## SHORT TASK A
According to the mailing list post, how often should a barrier be added to prevent the problem?

## SUPPLIED TEXT
Open MPI logo

Open MPI User's Mailing List Archives

  |   Home   |   Support   |   FAQ   |   all Open MPI User's mailing list

Subject: Re: [OMPI users] OpenMPI 1.2.5 race condition / core dump with MPI_Reduce and MPI_Gather
From: George Bosilca (bosilca_at_[hidden])
Date: 2008-02-27 14:32:22


Brian is completely right. Here is a more detailed description of this
problem.

Upon receiving a fragment from the BTL (lower layer) we try to match
it with an MPI request. If the match fails, then we get a fragment
from the free_list (via the blocking call to FREE_LIST_WAIT) and copy
the data inside. When a node is flooded with unexpected messages, we
will end up using the whole memory of the host (or reaching the
maximum limit of the free list) and will be unable to allocate the
unexpected fragment. In order to release some elements from the free
list we have to do some progress, which is described here by the call
to opal_progress. This is actually quite bad, as progressing the
network will NOT release any unexpected messages. Instead, we should
go up to the matching layer, and make sure that the original request
can now be matched, which will give us one spot in the free list.

The problem with this new approach is that the BTL will have to be
modified to be able to retain a fragment if the PML was unable to take
care of it (i.e. copy it in the user memory or in the preallocated
space used for unexpected messages).

On the other side, I hope that not many users write such applications.
This is the best way to completely kill the performances of any MPI
implementation, by overloading one process with messages. This is
exactly what MPI_Reduce and MPI_Gather do, one process will get the
final result and all other processes only have to send some data. This
behavior only arises when the gather or the reduce use a very flat
tree, and only for short messages. Because of the short messages there
is no handshake between the sender and the receiver, which will make
all messages unexpected, and the flat tree guarantee that there will
be a lot of small messages. If you add a barrier every now and then
(100 iterations) this problem will never happens.

One more thing, doing a lot of collective in a loop and computing the
total time is not the correct way to evaluate the cost of any
collective communication, simply because you will favor all algorithms
based on pipelining. There is plenty of literature about this topic.

## EXTRACTED RECORDS
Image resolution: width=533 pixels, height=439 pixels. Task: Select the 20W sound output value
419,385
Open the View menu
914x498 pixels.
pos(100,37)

## SHORT TASK B
Reproduce all of the records above verbatim, line for line.

## WRITTEN REPLY A
Every 100 iterations.

## WRITTEN REPLY B
Image resolution: width=533 pixels, height=439 pixels. Task: Select the 20W sound output value
419,385
Open the View menu
914x498 pixels.
pos(100,37)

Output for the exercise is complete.